◆ **WORK INSTRUCTIONS**: From the first line of the entries below to the line with "Sherlyn Chopra’s Sexy", give each line again exactly.
****
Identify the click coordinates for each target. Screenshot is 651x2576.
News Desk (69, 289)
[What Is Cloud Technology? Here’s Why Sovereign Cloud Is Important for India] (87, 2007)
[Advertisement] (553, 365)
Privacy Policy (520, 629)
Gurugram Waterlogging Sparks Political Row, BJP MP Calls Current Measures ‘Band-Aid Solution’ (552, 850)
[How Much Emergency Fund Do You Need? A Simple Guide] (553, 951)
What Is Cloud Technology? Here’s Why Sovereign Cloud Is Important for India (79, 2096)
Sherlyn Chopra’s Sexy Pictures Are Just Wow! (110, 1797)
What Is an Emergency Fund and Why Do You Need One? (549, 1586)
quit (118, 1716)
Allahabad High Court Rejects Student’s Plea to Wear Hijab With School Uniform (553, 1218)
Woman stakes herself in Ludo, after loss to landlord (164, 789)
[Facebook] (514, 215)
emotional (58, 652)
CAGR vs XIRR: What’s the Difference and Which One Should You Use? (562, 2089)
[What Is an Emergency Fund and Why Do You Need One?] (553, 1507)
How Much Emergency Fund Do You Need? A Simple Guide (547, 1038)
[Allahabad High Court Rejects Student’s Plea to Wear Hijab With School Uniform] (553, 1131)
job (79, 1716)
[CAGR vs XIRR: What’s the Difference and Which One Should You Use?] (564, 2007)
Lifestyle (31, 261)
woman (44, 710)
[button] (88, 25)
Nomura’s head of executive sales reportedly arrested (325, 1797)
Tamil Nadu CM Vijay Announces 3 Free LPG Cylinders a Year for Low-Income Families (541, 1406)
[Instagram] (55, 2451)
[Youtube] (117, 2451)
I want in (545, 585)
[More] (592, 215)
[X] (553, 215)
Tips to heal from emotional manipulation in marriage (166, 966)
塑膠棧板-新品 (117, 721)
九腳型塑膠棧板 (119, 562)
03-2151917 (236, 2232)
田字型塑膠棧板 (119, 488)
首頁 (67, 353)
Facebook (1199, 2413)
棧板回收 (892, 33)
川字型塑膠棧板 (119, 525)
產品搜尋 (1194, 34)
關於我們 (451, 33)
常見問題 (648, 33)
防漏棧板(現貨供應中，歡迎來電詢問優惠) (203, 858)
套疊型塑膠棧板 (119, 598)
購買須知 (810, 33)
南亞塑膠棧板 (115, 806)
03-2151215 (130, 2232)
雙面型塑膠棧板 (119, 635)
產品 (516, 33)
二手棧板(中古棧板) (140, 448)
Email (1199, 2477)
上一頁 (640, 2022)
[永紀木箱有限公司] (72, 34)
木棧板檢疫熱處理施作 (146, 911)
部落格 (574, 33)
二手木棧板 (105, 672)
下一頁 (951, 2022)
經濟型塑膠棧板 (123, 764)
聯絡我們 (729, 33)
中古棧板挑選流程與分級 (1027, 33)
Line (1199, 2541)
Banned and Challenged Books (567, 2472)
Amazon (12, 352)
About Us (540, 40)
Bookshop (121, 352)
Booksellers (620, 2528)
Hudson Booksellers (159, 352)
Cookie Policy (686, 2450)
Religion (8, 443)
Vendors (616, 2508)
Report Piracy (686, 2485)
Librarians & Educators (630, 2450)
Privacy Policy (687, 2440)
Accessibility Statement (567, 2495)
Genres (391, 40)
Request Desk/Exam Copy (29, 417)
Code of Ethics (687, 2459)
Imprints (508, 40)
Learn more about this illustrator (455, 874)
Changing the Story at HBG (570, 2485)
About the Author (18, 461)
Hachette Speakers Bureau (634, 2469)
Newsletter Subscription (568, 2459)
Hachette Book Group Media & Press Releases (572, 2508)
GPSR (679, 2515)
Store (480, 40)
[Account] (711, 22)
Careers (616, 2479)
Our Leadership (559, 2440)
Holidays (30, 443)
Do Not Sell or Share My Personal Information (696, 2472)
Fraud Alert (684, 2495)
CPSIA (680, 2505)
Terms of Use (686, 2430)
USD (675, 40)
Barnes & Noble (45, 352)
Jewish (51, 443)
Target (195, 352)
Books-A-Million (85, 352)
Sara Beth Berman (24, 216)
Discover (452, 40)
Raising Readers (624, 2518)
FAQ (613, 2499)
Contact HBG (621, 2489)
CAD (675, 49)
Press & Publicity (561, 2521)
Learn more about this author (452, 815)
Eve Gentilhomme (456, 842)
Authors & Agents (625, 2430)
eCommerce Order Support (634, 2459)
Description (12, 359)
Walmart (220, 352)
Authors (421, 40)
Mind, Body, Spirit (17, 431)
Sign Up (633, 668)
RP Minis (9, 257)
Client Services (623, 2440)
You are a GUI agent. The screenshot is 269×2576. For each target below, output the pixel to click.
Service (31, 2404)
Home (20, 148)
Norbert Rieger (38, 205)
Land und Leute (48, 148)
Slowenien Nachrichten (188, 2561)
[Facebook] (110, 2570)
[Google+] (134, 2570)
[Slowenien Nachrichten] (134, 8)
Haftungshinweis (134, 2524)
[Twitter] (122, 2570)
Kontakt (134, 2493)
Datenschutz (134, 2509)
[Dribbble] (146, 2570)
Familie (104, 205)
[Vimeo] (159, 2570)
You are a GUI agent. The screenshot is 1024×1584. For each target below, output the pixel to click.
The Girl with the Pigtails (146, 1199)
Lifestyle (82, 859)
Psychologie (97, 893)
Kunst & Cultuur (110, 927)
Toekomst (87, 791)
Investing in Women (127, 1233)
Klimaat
****
◆ **REPLY**:
Identify the click coordinates for each target. Screenshot is 651x2576.
News Desk (69, 289)
[What Is Cloud Technology? Here’s Why Sovereign Cloud Is Important for India] (87, 2007)
[Advertisement] (553, 365)
Privacy Policy (520, 629)
Gurugram Waterlogging Sparks Political Row, BJP MP Calls Current Measures ‘Band-Aid Solution’ (552, 850)
[How Much Emergency Fund Do You Need? A Simple Guide] (553, 951)
What Is Cloud Technology? Here’s Why Sovereign Cloud Is Important for India (79, 2096)
Sherlyn Chopra’s Sexy Pictures Are Just Wow! (110, 1797)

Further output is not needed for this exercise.